_PROVIDED DATA_
*** Begin section ***
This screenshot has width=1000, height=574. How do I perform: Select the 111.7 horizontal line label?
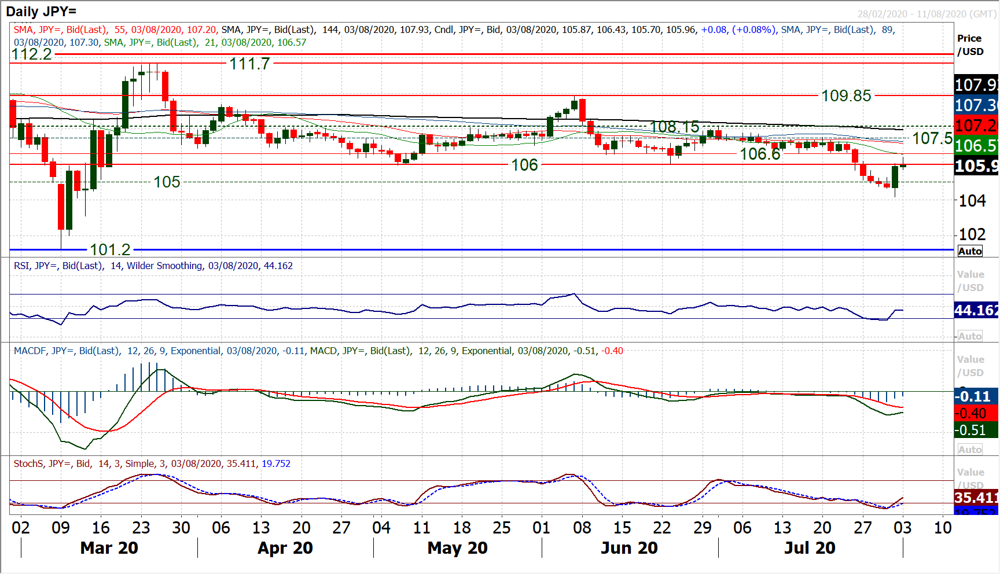[x=249, y=64]
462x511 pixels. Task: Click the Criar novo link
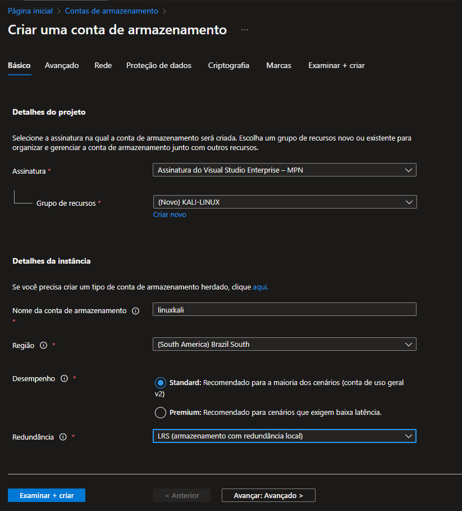pos(170,215)
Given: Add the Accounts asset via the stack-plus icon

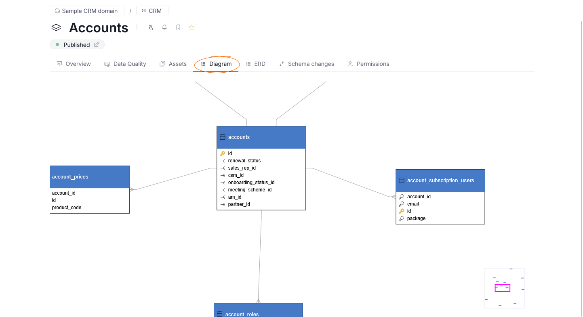Looking at the screenshot, I should pos(151,27).
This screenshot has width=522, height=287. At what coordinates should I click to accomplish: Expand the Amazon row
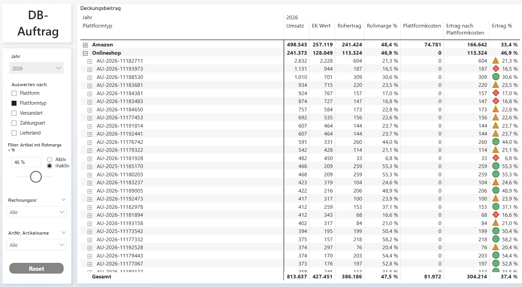click(85, 45)
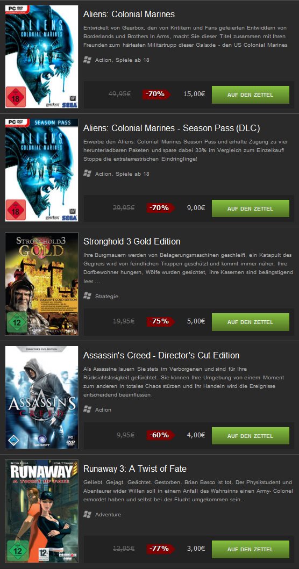Screen dimensions: 299x569
Task: Click Windows icon next to Strategie
Action: [x=87, y=296]
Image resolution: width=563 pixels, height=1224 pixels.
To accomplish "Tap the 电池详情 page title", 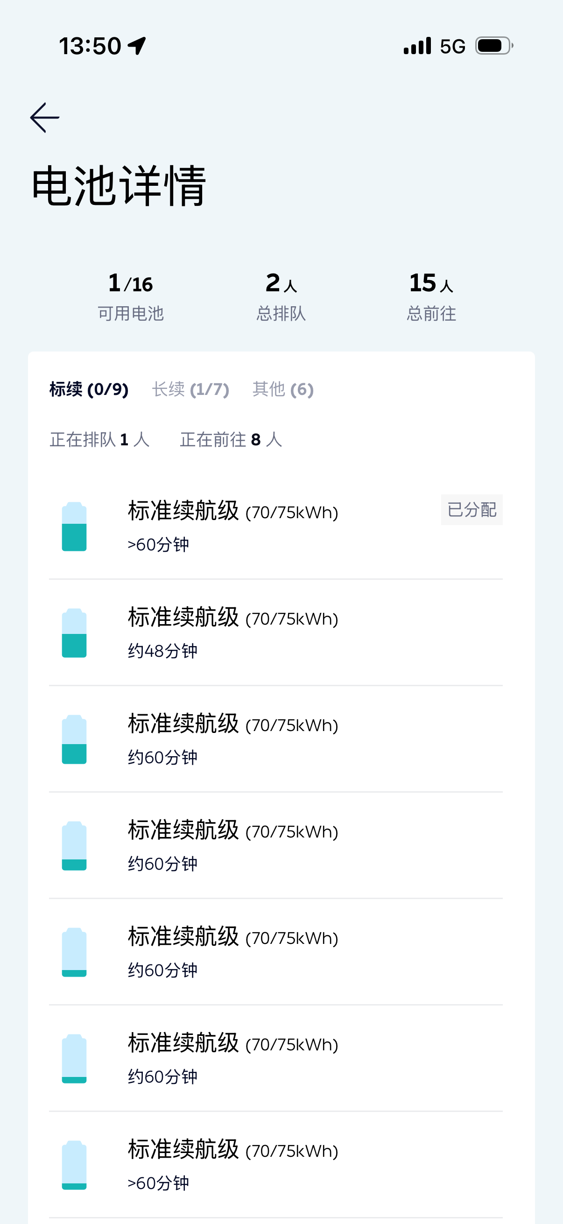I will pyautogui.click(x=119, y=186).
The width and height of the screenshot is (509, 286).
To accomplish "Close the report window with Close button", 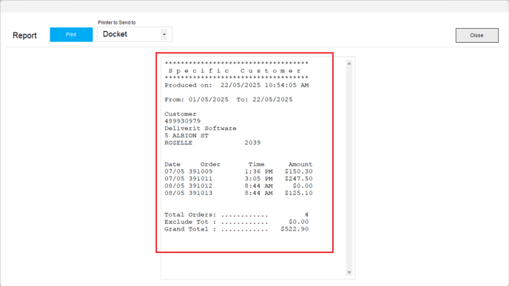I will tap(477, 35).
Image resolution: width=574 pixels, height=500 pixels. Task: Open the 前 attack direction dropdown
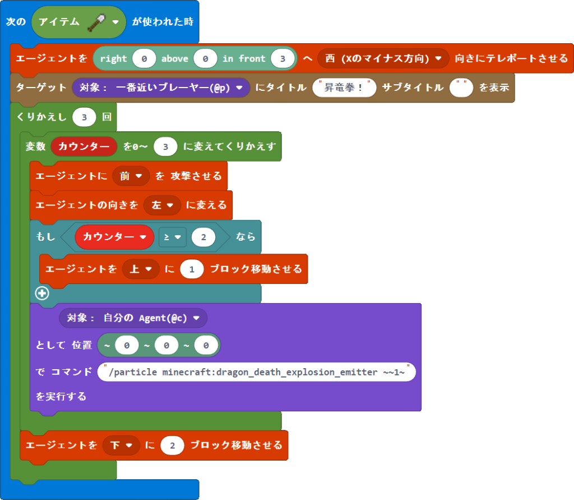coord(131,176)
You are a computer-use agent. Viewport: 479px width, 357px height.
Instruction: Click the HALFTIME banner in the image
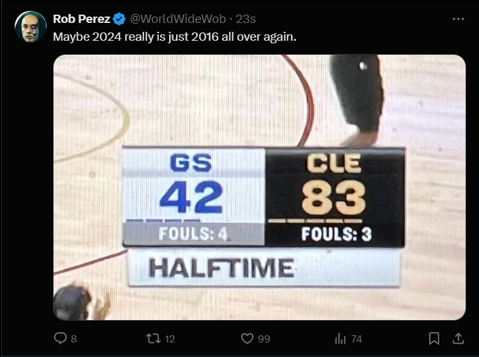click(221, 268)
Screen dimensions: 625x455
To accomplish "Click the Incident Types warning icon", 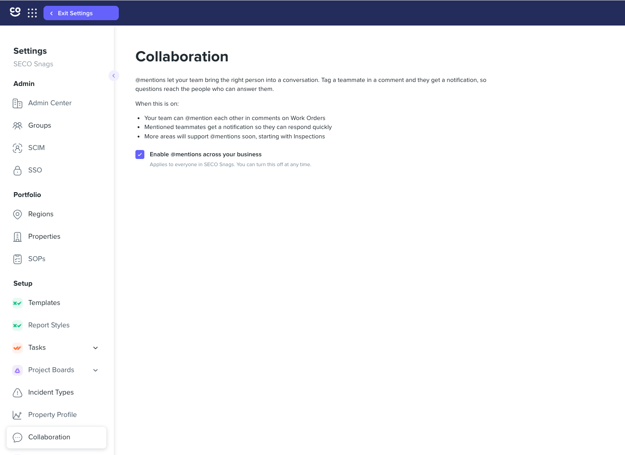I will (x=17, y=393).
*** End section ***
_PROBLEM REQUIREMENTS_
The line containing "Image resolution: width=563" marks the end: retype every line from the first one in the listing up to and including it, without pictures.

_SOLUTION FOR THIS EXERCISE_
This screenshot has width=1000, height=574. How do I perform: Select the 111.7 horizontal line label?
[x=249, y=64]
462x511 pixels. Task: Click the Criar novo link
pos(170,215)
Given: Add the Accounts asset via the stack-plus icon

Looking at the screenshot, I should pos(151,27).
This screenshot has width=522, height=287. At what coordinates should I click to accomplish: Expand the Amazon row
click(85, 45)
Screen dimensions: 299x569
Task: Click Windows icon next to Strategie
Action: [x=87, y=296]
Image resolution: width=563 pixels, height=1224 pixels.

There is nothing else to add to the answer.